For that reason, it’s even harder than usual to look toward 2018 with any sense of certainty. What are we most hoping for in the year to come? And what do we fear?
Samantha Allen: I have written the word “bathroom” hundreds of times over the past two years of covering the various state-level attempts to restrict transgender people’s restroom use. I wish I never had to type it again; I didn’t sign up to be a reporter to write about the human excretory system every week.
But in 2018, I am hoping to talk about bathrooms a lot less frequently—and I have reason to believe that will be the case.
One of the most important victories for transgender people this year came in the form of something we avoided: a “bathroom bill” in Texas that would have effectively made birth certificates into tickets of entry for restrooms in public schools and government buildings. But that was scuttled at the last second by the business community, local law enforcement, and a sympathetic speaker of the House who said he “[didn’t] want the suicide of a single Texan on [his] hands.”

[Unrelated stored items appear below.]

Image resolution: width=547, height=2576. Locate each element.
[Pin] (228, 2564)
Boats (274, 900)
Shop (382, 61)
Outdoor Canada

I was in the state this summer when this thing almost got passed and I witnessed firsthand the gloriously outsized Texas rage against a bill that could have cost them billions (Tim wrote about the Texas bathroom battle at the time for the Daily Beast).
Between that and North Carolina being forced to repeal the most controversial aspects of HB 2 under pressure from the NCAA, I’m confident that we’ll see some—but fewer—red-state legislatures really push for “bathroom” bills. They’re political losers and money drainers—and everyone in elected office knows that by now.
Tim Teeman: I’d like to share your optimism, but Roy Moore supplies a harsh corrective—for me anyway. In the celebrations that followed his defeat at the hands of Doug Jones in the Alabama Senate race, some difficult questions were left hanging.
Moore was a candidate whose rampant homophobia–his actual desire to see discrimination enacted against millions of LGBT Americans, his desire to see prejudice and discrimination enshrined in law–went mostly unchallenged and unquestioned. Only on the last day of the race did Jake Tapper of CNN ask his spokesman whether Moore believed homosexuality should be illegal (the answer: “Probably”).
This was a shameful and telling omission by the media. The depressing footnote to Moore’s loss is that extreme homophobia itself is not a disqualification for a political candidate in 2017. Active homophobia was seen as a valid mandate to hold by the modern Republican Party.
Moore was only too happy to hold it close even in defeat, as he showed by posting (on Facebook) Carson Jones, Doug Jones’ gay son’s, post-election interview with The Advocate. It was a sly attempt to stir up anti-gay poison. Politicians like Moore are thankfully fewer and fewer in number, but homophobia and transphobia are still a major currency in this White House—and that Trump and other of Moore’s high-profile Republican supporters don’t see it as a disqualifying characteristic tells us something very sad and alarming indeed.